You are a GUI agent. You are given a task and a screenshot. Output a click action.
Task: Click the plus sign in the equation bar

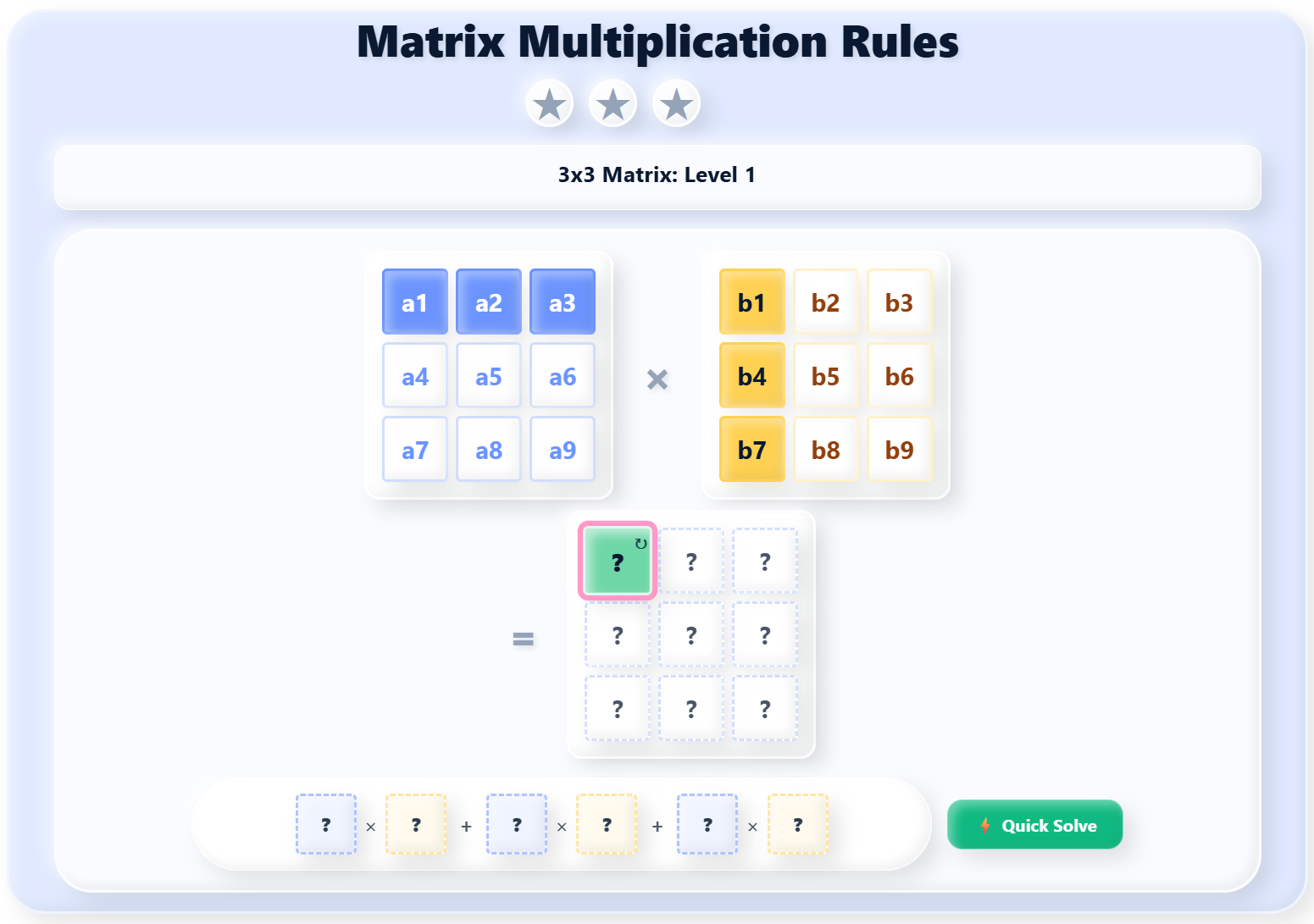coord(466,824)
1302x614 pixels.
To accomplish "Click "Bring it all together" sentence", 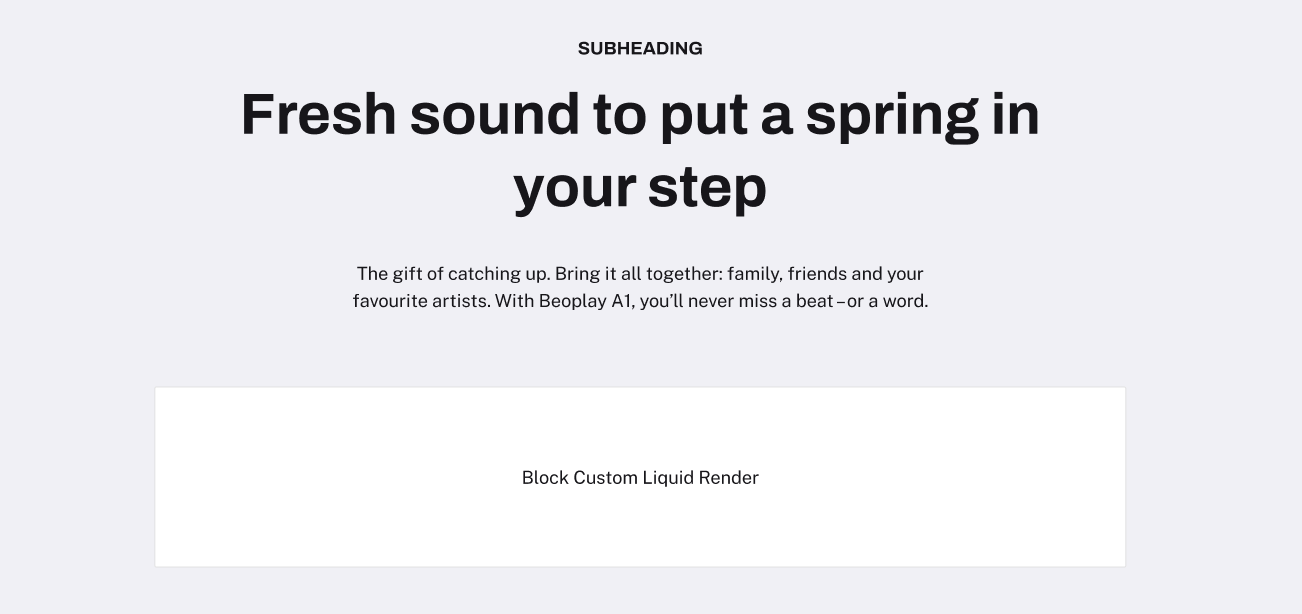I will 638,274.
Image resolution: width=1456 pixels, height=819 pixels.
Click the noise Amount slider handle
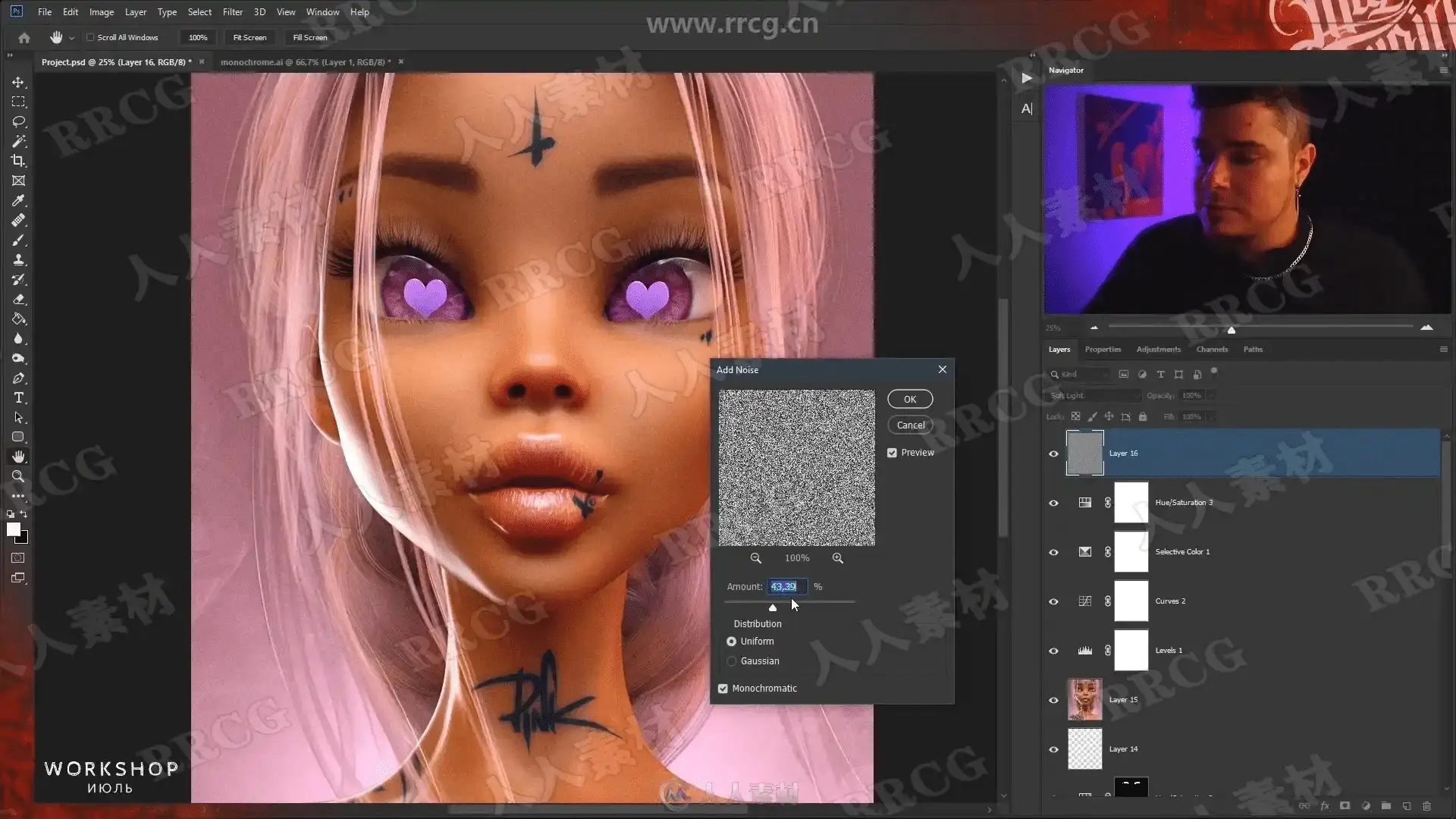tap(773, 607)
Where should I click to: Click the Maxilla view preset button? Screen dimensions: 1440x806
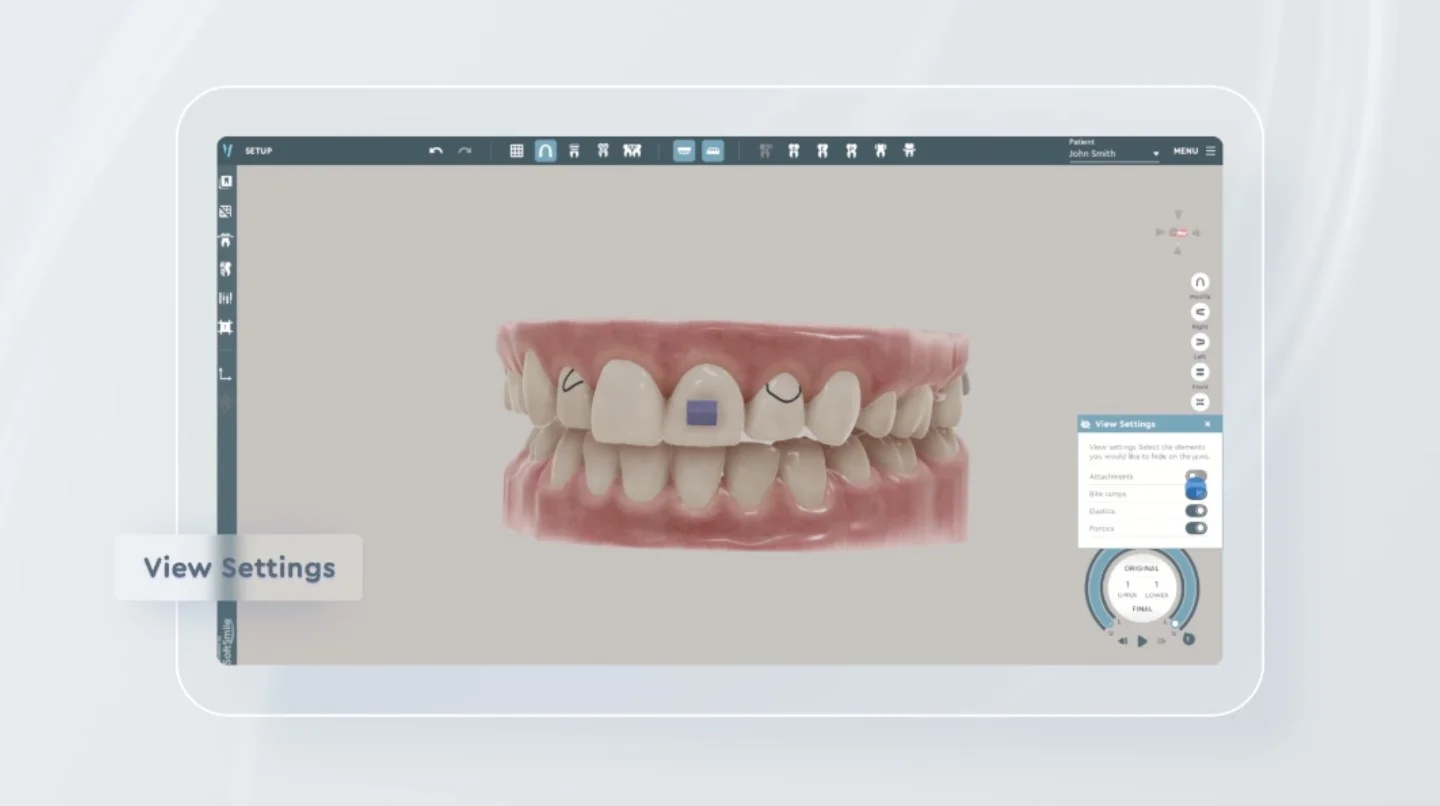[x=1200, y=283]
————
• **DE OPGAVE**
Bewerk het stuk vanaf de regel met "Image resolution: width=1456" tot en met het einde van de records en vervang daarin "slider handle" door "slider knob". De rest blijft ongewijzigd, en de afbeeldingen laat je in je antwoord weg.

• **SCHRIFTELIJK ANTWOORD**
Image resolution: width=1456 pixels, height=819 pixels.
Click the noise Amount slider knob
tap(773, 607)
Where should I click to: Click the Maxilla view preset button? Screen dimensions: 1440x806
[x=1200, y=283]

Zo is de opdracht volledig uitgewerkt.